◆ Exercise requirements: Identify each line below that contains the word "bottom", and copy it out.

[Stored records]
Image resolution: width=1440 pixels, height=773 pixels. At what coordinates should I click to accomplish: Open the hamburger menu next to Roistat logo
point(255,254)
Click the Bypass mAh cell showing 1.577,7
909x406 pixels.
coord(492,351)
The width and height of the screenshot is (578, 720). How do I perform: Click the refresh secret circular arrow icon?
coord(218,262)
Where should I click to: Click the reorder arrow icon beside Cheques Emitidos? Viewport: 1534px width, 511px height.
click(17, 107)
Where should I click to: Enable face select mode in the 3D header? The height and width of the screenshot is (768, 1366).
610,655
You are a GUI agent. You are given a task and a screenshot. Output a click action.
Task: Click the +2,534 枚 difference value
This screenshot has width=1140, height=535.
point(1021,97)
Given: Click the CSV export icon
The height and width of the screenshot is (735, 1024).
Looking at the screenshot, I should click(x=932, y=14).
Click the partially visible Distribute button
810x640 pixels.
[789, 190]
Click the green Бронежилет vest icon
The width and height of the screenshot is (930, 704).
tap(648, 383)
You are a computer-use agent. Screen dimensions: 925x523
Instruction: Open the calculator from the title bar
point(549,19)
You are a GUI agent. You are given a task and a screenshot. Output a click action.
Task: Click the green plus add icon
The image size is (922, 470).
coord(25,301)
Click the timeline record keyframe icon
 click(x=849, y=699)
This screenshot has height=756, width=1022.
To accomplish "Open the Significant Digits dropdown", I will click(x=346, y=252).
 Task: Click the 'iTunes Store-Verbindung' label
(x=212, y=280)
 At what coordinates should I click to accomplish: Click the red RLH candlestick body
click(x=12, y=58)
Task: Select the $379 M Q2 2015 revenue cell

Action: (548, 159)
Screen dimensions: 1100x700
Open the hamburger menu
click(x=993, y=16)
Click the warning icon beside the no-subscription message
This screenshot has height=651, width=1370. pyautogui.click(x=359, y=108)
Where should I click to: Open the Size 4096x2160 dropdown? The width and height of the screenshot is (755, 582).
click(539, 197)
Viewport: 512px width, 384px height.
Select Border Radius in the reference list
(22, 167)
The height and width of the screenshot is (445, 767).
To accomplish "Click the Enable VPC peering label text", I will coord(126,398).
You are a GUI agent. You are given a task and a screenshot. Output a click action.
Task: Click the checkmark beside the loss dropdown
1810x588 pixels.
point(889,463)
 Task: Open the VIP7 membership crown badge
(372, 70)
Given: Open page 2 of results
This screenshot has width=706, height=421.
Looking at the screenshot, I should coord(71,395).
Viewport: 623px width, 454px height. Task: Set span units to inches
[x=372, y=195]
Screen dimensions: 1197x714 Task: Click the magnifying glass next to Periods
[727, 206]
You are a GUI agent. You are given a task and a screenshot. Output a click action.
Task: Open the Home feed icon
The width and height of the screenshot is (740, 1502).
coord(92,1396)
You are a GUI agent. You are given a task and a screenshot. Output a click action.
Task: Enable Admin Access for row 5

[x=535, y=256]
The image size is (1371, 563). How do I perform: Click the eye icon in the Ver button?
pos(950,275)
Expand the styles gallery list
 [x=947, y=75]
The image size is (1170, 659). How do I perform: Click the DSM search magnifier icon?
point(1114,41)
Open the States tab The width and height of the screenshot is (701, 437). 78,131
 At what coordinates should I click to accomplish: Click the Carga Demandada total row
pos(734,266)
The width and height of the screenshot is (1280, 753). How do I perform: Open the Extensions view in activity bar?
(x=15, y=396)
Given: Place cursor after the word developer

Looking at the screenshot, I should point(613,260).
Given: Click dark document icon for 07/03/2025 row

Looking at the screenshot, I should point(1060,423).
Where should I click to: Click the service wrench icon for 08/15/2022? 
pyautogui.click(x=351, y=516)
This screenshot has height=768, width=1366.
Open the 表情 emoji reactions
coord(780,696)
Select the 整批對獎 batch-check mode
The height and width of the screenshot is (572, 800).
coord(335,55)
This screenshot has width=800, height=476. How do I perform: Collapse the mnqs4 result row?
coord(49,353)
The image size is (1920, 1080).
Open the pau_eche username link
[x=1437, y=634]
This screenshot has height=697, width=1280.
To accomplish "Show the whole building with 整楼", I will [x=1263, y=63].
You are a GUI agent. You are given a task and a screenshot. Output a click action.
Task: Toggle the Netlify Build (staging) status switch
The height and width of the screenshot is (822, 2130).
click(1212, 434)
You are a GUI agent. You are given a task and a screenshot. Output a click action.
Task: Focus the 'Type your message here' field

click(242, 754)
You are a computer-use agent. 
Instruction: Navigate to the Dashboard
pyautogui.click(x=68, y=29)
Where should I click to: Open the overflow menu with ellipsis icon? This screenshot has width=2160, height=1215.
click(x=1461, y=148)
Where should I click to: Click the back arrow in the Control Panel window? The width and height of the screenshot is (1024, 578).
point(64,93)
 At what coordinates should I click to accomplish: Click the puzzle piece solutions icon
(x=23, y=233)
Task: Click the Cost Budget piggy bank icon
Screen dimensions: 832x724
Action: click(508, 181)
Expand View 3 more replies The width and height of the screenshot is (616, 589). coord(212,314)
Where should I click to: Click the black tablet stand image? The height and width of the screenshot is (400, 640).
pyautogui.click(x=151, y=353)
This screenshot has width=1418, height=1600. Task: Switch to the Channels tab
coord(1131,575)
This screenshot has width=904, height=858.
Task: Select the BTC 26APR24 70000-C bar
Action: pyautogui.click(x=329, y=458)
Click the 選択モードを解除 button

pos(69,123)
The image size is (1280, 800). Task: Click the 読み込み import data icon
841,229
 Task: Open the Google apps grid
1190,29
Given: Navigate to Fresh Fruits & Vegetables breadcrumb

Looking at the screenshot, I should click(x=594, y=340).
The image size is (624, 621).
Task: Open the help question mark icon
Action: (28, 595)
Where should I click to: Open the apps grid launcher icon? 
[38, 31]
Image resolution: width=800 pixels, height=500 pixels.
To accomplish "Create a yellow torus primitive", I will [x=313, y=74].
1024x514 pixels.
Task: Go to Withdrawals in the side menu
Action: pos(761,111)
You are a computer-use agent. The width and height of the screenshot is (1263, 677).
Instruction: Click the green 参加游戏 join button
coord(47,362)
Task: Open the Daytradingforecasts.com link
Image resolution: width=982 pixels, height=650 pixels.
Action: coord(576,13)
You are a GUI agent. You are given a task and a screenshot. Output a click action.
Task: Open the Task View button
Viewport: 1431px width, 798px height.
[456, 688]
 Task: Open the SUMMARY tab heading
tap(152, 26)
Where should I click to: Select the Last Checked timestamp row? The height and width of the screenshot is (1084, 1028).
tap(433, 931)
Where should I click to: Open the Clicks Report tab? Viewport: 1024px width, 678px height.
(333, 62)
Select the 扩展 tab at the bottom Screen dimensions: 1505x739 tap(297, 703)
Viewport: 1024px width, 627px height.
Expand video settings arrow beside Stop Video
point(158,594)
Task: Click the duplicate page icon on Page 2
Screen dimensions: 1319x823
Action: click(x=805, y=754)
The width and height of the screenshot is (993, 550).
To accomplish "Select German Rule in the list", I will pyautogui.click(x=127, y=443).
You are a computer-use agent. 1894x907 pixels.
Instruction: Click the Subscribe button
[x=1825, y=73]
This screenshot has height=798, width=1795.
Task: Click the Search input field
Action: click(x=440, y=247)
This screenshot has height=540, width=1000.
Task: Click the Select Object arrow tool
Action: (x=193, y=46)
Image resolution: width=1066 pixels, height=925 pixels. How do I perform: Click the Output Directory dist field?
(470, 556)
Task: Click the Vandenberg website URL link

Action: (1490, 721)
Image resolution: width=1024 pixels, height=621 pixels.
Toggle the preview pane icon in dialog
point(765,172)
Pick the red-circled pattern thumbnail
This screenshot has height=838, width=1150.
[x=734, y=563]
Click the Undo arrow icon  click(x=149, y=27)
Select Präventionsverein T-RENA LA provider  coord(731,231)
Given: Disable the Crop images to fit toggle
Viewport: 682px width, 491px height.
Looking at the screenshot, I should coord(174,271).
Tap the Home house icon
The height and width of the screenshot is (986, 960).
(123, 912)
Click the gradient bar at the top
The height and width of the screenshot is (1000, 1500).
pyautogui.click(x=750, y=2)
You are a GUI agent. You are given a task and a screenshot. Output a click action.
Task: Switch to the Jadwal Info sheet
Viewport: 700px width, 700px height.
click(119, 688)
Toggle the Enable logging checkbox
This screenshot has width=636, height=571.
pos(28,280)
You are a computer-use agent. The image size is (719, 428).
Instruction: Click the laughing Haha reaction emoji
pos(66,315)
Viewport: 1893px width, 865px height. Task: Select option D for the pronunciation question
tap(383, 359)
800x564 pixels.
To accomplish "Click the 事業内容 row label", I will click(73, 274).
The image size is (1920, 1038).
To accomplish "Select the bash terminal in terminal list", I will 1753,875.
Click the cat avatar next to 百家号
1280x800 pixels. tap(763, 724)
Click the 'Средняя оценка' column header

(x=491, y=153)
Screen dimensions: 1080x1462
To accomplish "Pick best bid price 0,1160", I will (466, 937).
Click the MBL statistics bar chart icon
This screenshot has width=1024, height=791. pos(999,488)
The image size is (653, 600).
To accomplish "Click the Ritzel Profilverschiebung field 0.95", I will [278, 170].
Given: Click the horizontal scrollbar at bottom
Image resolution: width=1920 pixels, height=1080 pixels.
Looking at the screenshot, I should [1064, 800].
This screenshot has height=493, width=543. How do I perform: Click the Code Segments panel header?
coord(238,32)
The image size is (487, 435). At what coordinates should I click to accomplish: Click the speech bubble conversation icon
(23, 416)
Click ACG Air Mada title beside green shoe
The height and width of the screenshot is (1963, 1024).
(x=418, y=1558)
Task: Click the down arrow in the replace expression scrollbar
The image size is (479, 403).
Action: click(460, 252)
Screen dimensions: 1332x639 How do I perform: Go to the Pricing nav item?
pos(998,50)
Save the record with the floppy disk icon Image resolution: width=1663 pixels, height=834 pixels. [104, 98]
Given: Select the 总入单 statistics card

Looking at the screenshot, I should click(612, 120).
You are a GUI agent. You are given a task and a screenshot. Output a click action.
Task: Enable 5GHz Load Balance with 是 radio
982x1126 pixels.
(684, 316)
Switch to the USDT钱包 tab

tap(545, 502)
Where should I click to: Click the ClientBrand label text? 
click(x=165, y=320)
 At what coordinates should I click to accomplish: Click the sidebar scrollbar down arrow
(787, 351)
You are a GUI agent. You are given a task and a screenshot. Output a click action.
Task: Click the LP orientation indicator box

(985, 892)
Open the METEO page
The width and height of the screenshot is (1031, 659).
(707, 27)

◆ Response to this exercise:
Select the 扩展 tab at the bottom Screen dimensions: 1505x739 tap(297, 703)
Given: Click the horizontal scrollbar at bottom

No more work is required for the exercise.